なんともまあ久しぶりのブログ更新ですが、今日は今年(2020年4月末より開講)の WebGL スクールで実現することに決めた「リモート受講」についてちょっと書き残しておきたいなと思い筆を執りました。

この記事を書いている2020年3月現在、コロナウィルスの流行による世界的な不安が広がっています。(世界的はいいすぎかもしれんが……)

日本も例外ではなく、経済・社会・生活などの様々な面で多大な影響が出ていますね……

そんな折にちょうど開催となる今年の WebGL スクールは、通算で第7期目を迎えます。今年は前述のような情勢を鑑みて、オンラインで動画を見ながら受講することができるリモート受講に対応することを決めたのが、つい先日のことです。

リモート受講とは、あらかじめスクールに申し込んでいただいた受講者さんが「自宅などでオンライン配信される動画を見て講義を受ける」ことができる仕組みのことです。コロナウィルスの流行で外出を自粛したり、あるいは大人数が狭い空間に集まるようなイベントを自粛したりという傾向が強まっていることを受けて、WebGL スクール(及び今後開催される GLSL スクールなど)でも、なんとか安全やリスク回避を考慮しつつ講義を行うことができないかを検討した結果、実現に向けて急ごしらえでしたがなんとか準備を整えたような形です。

今年の WebGL スクールについての詳細は、募集開始の告知記事をご参照ください。

リモート受講によって変化するもの

ちょっと話がそれてしまうのですが、実はだいぶ前から、動画配信による講義のスタイルについてはずっと検討していました。

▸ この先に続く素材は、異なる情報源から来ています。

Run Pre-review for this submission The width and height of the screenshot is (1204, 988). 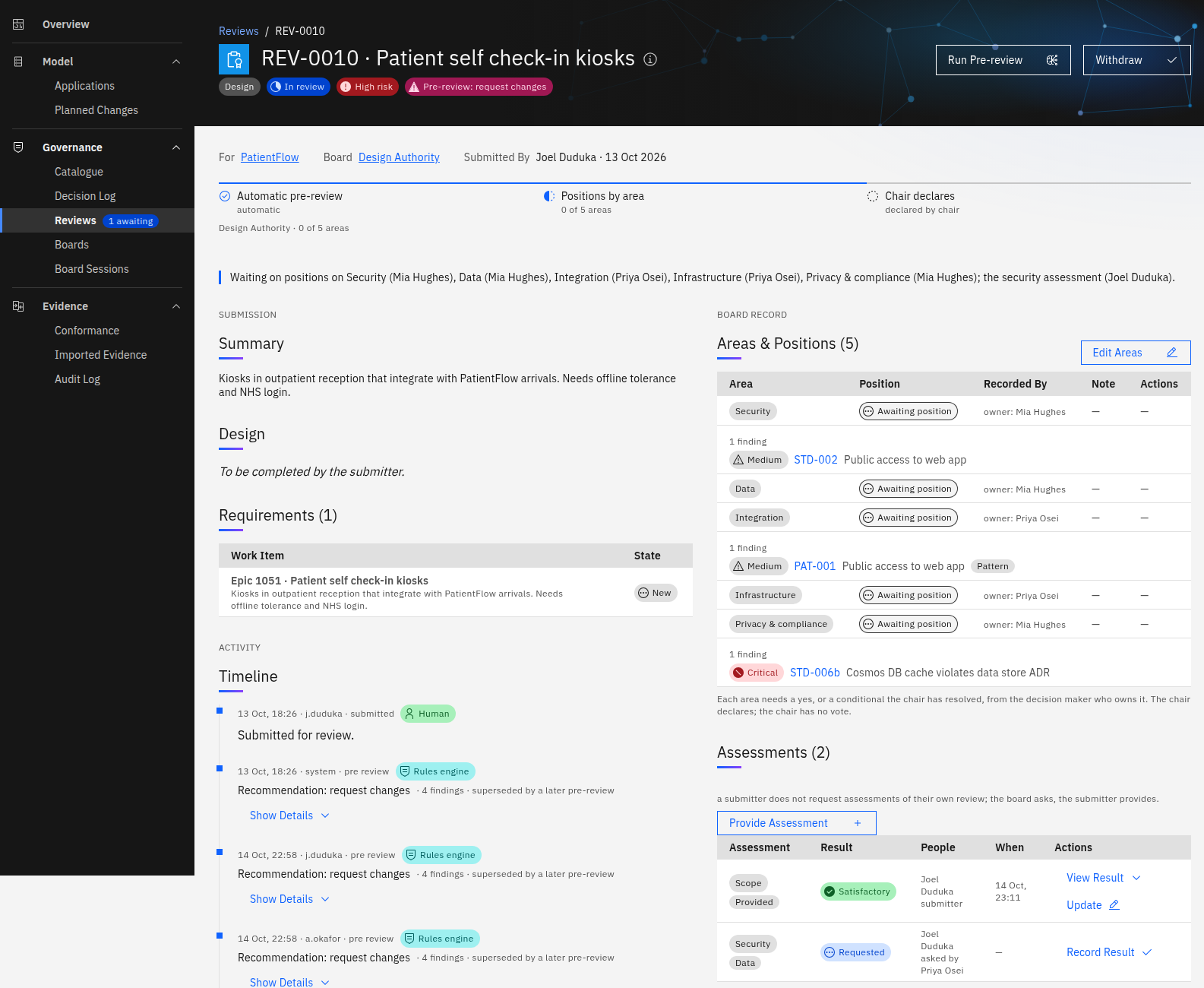pos(1003,60)
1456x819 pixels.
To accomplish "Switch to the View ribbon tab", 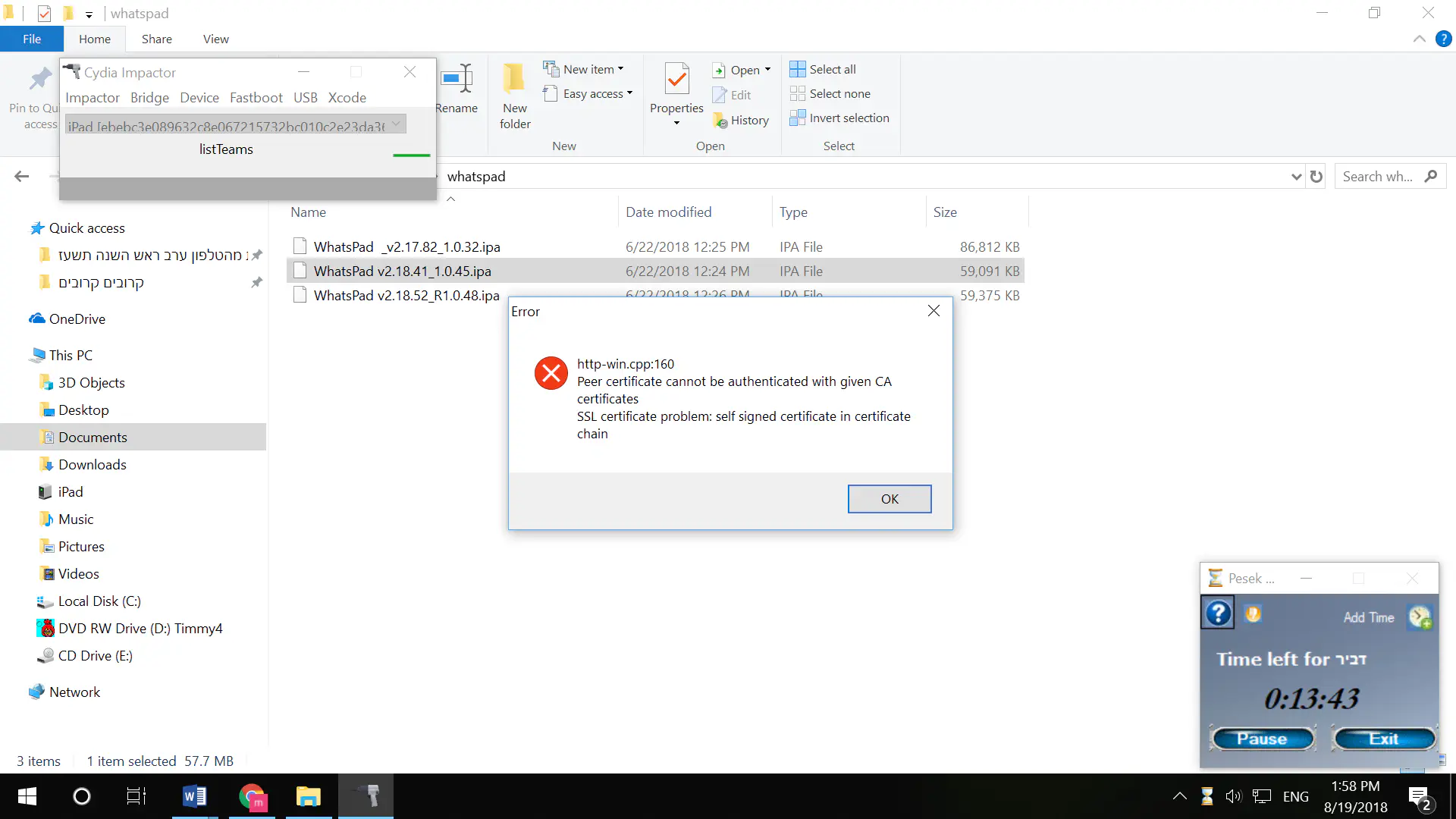I will (x=215, y=39).
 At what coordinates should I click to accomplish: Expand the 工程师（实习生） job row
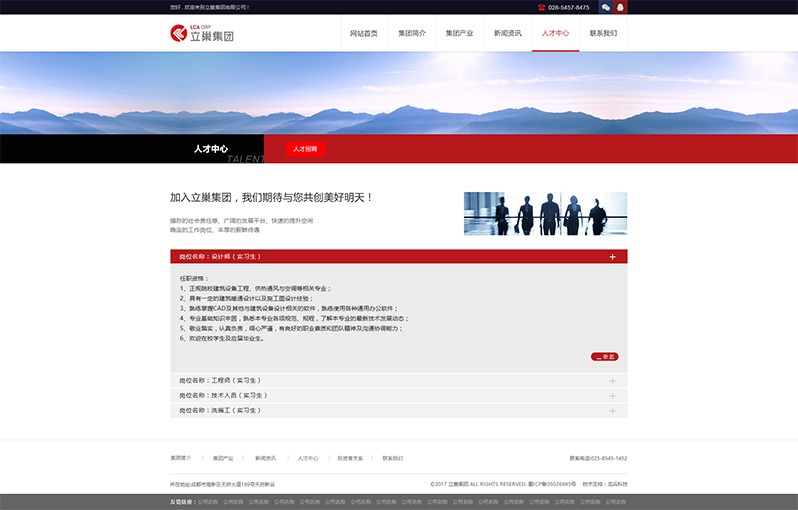[612, 381]
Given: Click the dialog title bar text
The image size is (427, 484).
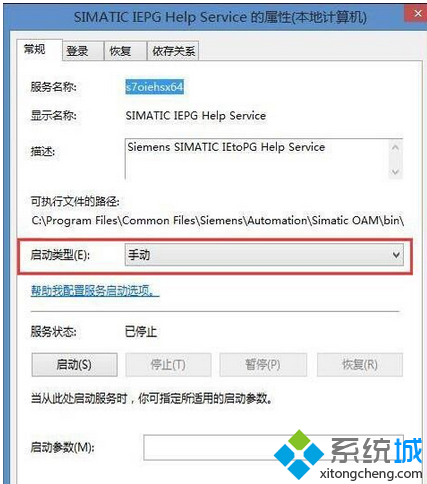Looking at the screenshot, I should coord(220,17).
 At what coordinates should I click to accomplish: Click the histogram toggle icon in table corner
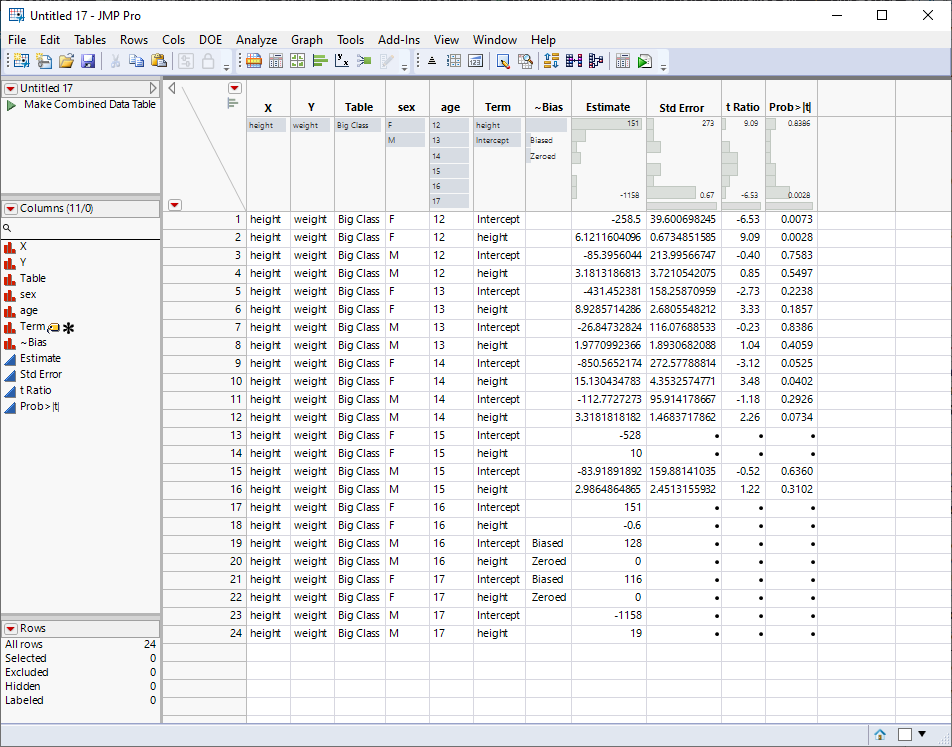233,103
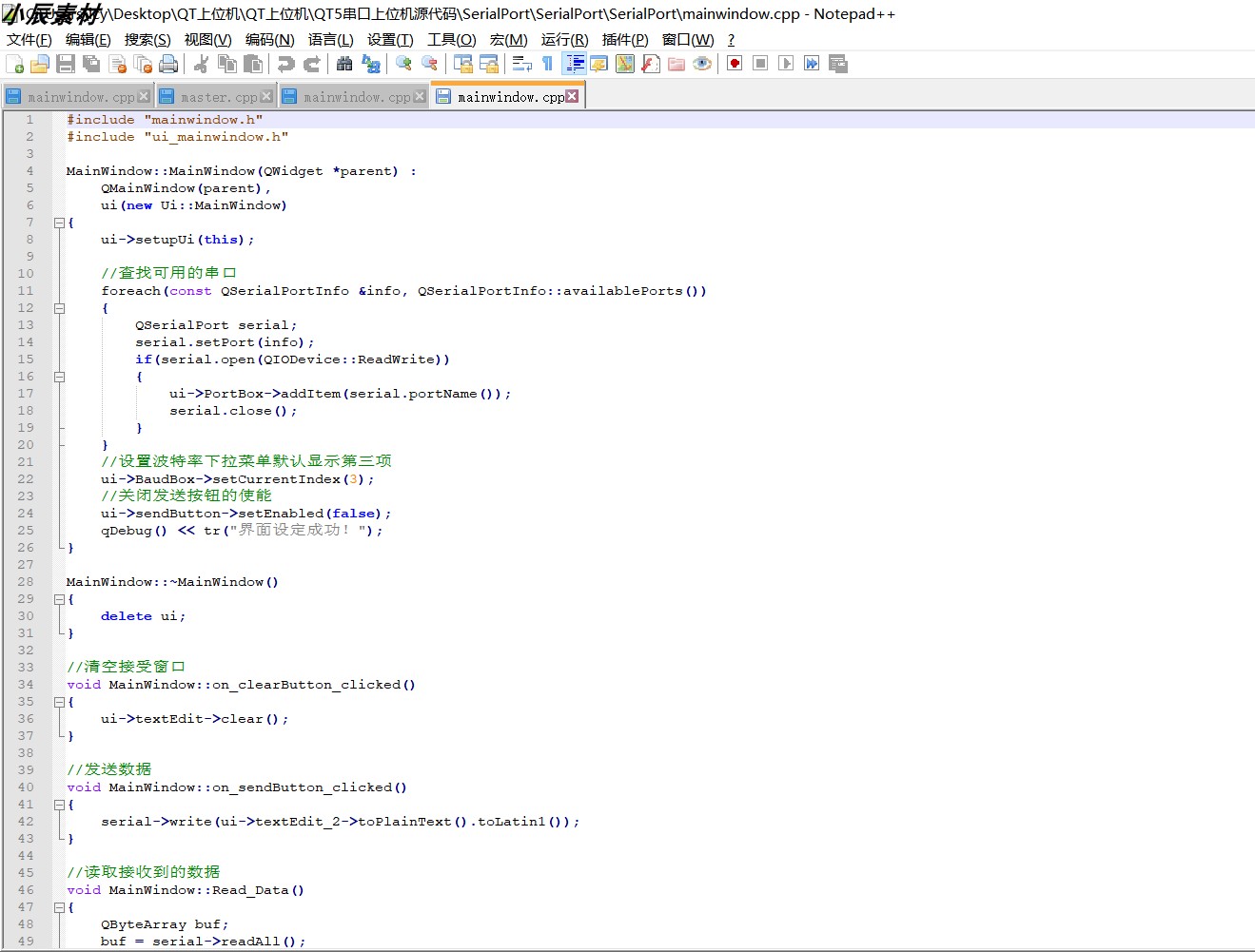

というのは、WebGL スクールは東京の会場で実施しているので、東京近郊にお住まいでない方はそもそも受講することが難しい状況でした。仮に、受講者さんがやる気120%で東京まで出てきて受講してくださるとしても、交通費や場合によっては宿泊費などの面で受講者さんの負担が大きくなりすぎてしまうという問題がありました。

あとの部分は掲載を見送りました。